Mas, quem eram estes hereges? O que faziam? Como se dava o processo?

Em tempo, trazemos aqui as palavras da historiadora francesa Régine Pernoud.

Diz ela em seu “Lumière Au Moyen Age” no capítulo sobre a Igreja na Idade Média (leiam com atenção):

"Não deixa de ter interesse, estudando a Igreja na Idade Média, consagrar alguma atenção às características da fé medieval, sobre a qual muitos juízos errôneos foram feitos. Vemos facilmente nela uma época de «fé ingênua», de «fé do carvoeiro», em que se aceitam em bloco e cegamente preceitos e prescrições eclesiásticos, em que o Inferno mantém no pavor populações crédulas, e por isso mais facilmente exploradas, em que, enfim, o rigor das disciplinas e o medo do pecado excluem todo o prazer temporal.

Com efeito, é na Idade Média que se elaborou uma das mais vastas e audaciosas sínteses que a história da filosofia conheceu. Esta conciliação entre a sabedoria antiga e o dogma cristão, desembocando nas grandes obras dos teólogos do século XIII, não representa, posta de lado qualquer preocupação de ordem religiosa, um magnífico esforço do espírito? A questão dos Universais, as discussões sobre o nominalismo ou o iluminismo, que apaixonaram o mundo pensante de então, testemunham a intensa atividade intelectual de que as Universidades, a de Paris, a de Oxford e outras, eram o centro.
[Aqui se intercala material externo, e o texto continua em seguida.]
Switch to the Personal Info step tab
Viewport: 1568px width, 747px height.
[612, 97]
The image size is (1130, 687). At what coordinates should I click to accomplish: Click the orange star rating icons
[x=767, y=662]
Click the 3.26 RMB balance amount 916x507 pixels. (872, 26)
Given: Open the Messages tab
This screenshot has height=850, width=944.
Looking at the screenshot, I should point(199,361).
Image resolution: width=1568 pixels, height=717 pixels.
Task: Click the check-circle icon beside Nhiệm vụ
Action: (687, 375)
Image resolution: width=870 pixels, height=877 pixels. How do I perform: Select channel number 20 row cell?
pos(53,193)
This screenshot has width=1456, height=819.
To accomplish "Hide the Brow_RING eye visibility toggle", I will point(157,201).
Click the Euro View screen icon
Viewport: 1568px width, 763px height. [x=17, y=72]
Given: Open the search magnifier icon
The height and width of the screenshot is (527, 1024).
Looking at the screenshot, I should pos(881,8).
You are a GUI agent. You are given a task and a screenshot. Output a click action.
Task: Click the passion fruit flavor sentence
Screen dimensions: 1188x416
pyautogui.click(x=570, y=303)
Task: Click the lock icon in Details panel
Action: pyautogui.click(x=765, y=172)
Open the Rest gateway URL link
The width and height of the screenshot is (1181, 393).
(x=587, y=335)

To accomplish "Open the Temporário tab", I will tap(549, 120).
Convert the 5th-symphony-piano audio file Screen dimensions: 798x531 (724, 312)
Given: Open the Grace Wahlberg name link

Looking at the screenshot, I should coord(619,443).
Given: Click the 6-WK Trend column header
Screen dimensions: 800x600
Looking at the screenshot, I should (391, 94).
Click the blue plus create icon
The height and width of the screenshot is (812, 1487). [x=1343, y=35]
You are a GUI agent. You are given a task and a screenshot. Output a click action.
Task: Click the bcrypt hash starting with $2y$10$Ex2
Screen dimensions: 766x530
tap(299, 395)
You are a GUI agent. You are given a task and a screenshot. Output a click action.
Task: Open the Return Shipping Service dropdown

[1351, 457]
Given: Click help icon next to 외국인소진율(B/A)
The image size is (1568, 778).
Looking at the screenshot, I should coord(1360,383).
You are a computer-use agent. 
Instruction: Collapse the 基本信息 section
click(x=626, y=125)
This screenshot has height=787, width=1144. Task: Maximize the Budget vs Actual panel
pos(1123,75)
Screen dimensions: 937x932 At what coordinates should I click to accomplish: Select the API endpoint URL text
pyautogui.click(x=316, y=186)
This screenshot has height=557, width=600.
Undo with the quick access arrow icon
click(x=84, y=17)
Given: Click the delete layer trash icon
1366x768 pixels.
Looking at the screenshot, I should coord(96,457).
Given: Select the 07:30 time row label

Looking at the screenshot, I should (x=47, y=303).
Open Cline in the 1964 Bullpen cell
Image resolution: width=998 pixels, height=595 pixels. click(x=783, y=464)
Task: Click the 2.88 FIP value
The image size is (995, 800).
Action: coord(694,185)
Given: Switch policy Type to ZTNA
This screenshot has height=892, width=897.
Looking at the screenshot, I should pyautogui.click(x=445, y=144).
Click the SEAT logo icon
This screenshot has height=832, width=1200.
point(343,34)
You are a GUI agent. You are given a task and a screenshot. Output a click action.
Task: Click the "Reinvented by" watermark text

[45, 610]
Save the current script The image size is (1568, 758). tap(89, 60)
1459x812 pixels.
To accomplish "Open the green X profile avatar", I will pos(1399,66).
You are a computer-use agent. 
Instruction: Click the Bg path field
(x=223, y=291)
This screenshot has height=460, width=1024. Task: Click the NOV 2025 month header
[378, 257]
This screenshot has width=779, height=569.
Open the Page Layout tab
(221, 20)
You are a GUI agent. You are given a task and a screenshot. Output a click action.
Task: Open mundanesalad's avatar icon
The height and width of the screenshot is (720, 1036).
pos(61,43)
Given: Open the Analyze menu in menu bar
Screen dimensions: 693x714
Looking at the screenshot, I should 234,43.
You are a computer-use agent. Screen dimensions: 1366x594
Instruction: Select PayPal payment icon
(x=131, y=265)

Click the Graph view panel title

As discussões a que assistimos, entre teólogos, as disputas de um Abelardo ou de um Siger de Brabant, ardentemente seguidas e discutidas pela juventude das escolas, não são a prova de que, nestas matérias, mais (talvez do que em quaisquer outras), o sentido crítico tinha oportunidade de se exercer? Quando, depois do assassinato do núncio Pierre de Castelnau, foi decidida a Cruzada dos Albigenses, haviam decorrido mais de vinte anos de discussões entre os enviados de Roma e os defensores do catarismo: poderemos concluir daí que a fé não era discutida? Parece, pelo contrário, que a religião, tal como era então compreendida, preocupava tanto a inteligência quanto o coração e que se não deixou de nela aprofundar os diferentes aspectos."

Depois de superada a idéia do obscurantismo e da intolerância medieval, podemos elucidar o que eram as heresias medievais e o que estas causavam para sociedade. Claro, com ajuda de mais autores.

O Dr. Romam Konick diz que: "Na Idade Média, os problemas criminais, civis e religiosos se interpenetravam. Lendo os autos dos processos inquisitoriais, mais de uma vez encontramos bandidos comuns que, surpreendidos pela polícia no ato de violação, de roubo, de assalto à mão armada, rapidamente inventavam uma motivação religiosa para explicar o seu procedimento. Por quê? Simplesmente para cair na esfera da justiça da Inquisição e não da justiça civil ou temporal. Pois a justiça inquisitorial garantia pelo menos uma investigação, em vez da pena de fogueira imediata, a qual — como a pena de morte ou o decepamento da mão — não foi absolutamente invenção dos inquisidores."

Quem eram os Cátaros?

Podemos dizer que eles foram os primeiros pregadores da “Sola Scriptura”. Jean Louis Biget, professor emérito da Escola Normal Superior de Fontenay-Saint-Cloud, define o Catarismo como “evangelismo radical transmutado em dualismo”.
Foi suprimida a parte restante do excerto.